Debate over whether a lower interest rate will help or winder for the economy is heating up, following the Bank of Korea’s first rate cut in 15 months last week.
The Financial Supervisory Service, South Korea's financial regulator, said Monday that a lower base rate would reduce the burden on households and corporations trying to pay back their bank loans, contrary to growing market concerns that it could further worsen their finances.
The FSS data showed that the central bank’s benchmark rate cut to 2.25 percent last week is estimated to lower households’ annual interest payments on loans by 900 billion won ($884 million).
It is also expected to help reduce small and medium enterprises’ interest payments by 700 billion won, and those of conglomerates by 200 billion won, the FSS said, based on data of their floating rate loans as of last March.
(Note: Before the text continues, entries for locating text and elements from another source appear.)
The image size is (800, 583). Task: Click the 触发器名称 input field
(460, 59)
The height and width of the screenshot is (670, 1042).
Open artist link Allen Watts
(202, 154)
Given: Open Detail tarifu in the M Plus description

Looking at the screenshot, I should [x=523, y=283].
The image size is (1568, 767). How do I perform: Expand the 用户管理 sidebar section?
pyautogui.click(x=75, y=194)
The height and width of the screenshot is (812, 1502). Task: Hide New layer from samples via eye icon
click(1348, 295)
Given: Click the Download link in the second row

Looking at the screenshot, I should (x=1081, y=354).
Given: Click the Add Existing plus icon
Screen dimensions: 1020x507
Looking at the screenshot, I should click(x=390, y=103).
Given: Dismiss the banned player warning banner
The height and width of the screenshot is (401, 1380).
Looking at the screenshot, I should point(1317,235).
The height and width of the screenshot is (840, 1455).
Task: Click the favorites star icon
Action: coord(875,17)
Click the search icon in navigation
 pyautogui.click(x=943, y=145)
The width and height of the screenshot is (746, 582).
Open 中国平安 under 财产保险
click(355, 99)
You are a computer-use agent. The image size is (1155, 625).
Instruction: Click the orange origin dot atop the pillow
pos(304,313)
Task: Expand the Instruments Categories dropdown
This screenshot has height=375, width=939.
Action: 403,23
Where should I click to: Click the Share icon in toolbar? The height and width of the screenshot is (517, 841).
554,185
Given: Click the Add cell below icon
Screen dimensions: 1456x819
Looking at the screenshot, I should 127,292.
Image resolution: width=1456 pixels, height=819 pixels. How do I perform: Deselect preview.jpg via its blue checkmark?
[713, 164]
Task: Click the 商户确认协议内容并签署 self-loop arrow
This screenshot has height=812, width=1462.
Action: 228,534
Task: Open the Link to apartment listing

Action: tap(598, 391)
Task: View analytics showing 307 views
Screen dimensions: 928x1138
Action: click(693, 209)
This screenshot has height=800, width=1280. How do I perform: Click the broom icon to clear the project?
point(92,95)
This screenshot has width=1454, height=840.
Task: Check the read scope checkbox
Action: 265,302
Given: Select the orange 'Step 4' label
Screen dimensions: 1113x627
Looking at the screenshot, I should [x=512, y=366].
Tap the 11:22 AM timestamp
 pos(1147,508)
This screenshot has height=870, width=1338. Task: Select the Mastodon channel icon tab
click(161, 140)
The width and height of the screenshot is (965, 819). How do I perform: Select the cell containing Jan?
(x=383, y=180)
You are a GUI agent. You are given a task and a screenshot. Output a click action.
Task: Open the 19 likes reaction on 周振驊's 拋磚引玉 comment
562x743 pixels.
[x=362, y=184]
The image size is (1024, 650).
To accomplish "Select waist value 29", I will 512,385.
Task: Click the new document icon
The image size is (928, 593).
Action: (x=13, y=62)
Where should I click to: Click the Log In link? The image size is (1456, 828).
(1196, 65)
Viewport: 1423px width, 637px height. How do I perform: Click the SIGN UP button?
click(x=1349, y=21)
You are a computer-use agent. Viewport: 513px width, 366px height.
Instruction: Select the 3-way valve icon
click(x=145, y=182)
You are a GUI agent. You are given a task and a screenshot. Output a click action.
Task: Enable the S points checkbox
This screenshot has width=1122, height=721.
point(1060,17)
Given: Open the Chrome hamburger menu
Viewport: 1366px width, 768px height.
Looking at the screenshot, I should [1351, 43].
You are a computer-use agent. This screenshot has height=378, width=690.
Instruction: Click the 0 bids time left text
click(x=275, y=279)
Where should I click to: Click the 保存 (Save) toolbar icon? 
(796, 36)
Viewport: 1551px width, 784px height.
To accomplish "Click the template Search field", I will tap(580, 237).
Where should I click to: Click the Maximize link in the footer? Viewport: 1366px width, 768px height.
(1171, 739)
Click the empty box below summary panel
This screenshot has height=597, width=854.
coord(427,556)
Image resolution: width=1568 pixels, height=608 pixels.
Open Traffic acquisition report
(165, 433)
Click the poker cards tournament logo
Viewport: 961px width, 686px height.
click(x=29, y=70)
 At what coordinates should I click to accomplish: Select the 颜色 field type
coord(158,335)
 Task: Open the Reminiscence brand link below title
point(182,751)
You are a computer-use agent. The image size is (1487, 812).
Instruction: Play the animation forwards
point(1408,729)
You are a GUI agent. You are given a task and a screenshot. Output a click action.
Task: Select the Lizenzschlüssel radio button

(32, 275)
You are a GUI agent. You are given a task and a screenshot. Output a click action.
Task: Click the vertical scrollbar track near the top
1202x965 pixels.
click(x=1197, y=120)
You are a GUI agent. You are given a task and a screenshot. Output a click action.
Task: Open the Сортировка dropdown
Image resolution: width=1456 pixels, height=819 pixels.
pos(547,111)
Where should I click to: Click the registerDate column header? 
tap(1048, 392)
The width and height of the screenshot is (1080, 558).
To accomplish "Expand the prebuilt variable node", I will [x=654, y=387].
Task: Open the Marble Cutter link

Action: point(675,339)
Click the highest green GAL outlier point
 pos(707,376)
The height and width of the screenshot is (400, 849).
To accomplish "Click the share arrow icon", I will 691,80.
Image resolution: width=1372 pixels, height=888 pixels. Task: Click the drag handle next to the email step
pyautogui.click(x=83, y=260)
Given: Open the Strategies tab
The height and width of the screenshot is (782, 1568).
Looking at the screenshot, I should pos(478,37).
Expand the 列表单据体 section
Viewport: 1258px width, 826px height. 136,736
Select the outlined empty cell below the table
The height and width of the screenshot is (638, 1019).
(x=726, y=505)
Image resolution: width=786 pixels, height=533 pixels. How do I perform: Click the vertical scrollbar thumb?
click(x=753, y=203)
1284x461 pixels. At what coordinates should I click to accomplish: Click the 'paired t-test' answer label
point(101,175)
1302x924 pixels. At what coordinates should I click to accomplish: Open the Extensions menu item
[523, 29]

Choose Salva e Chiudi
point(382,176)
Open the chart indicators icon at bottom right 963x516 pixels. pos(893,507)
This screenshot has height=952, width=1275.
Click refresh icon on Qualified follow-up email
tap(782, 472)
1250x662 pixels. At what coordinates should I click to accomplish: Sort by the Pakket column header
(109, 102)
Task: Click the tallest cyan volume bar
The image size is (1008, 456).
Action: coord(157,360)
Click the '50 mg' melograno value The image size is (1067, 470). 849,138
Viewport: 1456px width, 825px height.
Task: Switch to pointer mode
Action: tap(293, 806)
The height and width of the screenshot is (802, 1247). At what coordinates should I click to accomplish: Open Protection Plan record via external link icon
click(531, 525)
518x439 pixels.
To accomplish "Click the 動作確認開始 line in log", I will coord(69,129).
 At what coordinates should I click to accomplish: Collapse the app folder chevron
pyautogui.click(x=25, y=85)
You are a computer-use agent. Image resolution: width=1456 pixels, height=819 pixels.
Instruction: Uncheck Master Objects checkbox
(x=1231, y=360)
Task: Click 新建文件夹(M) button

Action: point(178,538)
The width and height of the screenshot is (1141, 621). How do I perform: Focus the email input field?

The FSS said the rate reduction would also decrease the country’s unemployment and bankruptcy rates, which in turn would reduce banks’ bad loans over the long term.
Opponents, however, have been raising concerns that the Finance Ministry’s deregulation of its loan extension policy coupled with the Bank of Korea’s rate decrease will only fuel household debts, which have been growing at an alarming pace and have exceeded 1,000 trillion won. The BOK said that the nation’s household debt reached 1,024.8 trillion won in March this year.
Korea’s debt rate in relation to household disposable income stands at over 160 percent, among the highest for OECD economies.
Central bank Gov. Lee Ju-yeol turned dovish after meeting Finance Minister Choi Kyung-hwan, who immediately implemented stimulus and deregulation measures to revive consumer sentiment hurt by the Sewol sinking.
The BOK, which recently revised its growth outlook for this year from 4 percent to 3.8 percent, said low consumption posed a downside risk to the economy.